Individualized Treatment

The variety of symptoms OA patients report is extensive, including pain, physical disability, fatigue and sleep disturbances, reduced activities and participation in society, reduced strength, embarrassment due to aesthetic damage, joint cracking and clicking, limping, and swelling. Symptoms vary between patients over time in location and severity. Moreover, patients have personal beliefs and perceptions about their disease, resulting in different coping strategies, which influence their attitude toward different treatment options. In addition, preferences and educational and cultural backgrounds have an important impact on treatment choices. The presence of medical comorbidities and psychosocial constraints may vary as well. Thus the overall treatment program for a given patient should be arrived at by shared decision making between the health professional and the patient and individualized to the needs of the patient at that time. Similarly, long-term follow-up should be adapted to the patient’s individual needs.

Multidisciplinary Approach

As is evident from the variety of opportunities for education, exercise, and occupational interventions, a broad team of practitioners may be engaged to aid in the management of OA symptoms. Furthermore, in most patients, a single therapeutic modality may not provide an adequate clinical response. Despite the lack of adequate clinical trials establishing efficacy, multidisciplinary supervision of multimodal therapy that combines educational, behavioral, psychosocial, and physical interventions, as well as topical, oral, and intraarticular medications is commonly used for treatment of individual patients.
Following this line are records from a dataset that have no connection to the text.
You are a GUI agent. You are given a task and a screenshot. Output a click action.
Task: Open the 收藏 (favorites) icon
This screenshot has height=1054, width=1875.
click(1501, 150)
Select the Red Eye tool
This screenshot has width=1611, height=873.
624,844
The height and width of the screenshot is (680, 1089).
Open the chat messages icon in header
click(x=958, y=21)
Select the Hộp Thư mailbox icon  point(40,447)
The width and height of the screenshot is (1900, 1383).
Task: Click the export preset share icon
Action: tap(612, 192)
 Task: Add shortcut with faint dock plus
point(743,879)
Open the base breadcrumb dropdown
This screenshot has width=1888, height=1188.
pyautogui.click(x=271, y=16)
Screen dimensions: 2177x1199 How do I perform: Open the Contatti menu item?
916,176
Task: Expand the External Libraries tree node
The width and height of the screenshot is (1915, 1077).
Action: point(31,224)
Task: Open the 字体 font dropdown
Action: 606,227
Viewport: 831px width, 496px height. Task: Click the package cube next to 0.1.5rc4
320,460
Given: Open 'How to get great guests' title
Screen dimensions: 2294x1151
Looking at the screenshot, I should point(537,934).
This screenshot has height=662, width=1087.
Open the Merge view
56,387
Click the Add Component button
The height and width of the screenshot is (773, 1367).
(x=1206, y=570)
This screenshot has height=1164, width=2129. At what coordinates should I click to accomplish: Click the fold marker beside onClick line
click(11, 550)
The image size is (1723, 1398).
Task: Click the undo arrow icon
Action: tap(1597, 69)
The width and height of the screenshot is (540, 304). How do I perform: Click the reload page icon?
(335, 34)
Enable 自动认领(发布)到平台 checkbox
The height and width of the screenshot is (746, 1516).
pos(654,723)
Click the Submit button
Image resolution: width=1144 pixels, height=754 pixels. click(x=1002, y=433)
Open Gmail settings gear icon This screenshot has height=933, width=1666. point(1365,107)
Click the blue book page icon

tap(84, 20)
Behavioral, Psychosocial, and Physical Interventions

Weight Loss

Weight loss is recommended for all patients with symptomatic lower limb OA who are overweight. There is evidence that weight loss of at least 5% of body weight is associated with a small but significant improvement in both pain and physical function and that long-term weight loss of 10% to 20% of body weight has substantially more clinical and mechanistic benefits than less weight loss. Many patients with OA who are overweight have comorbid cardiovascular and metabolic conditions such as hypertension, diabetes mellitus, and coronary artery disease. Reducing weight in overweight patients may have beneficial effects on the outcomes of these conditions, in addition to OA. It is important that individualized weight loss programs are available and that they include education and follow-up, including monitoring (health professional or self).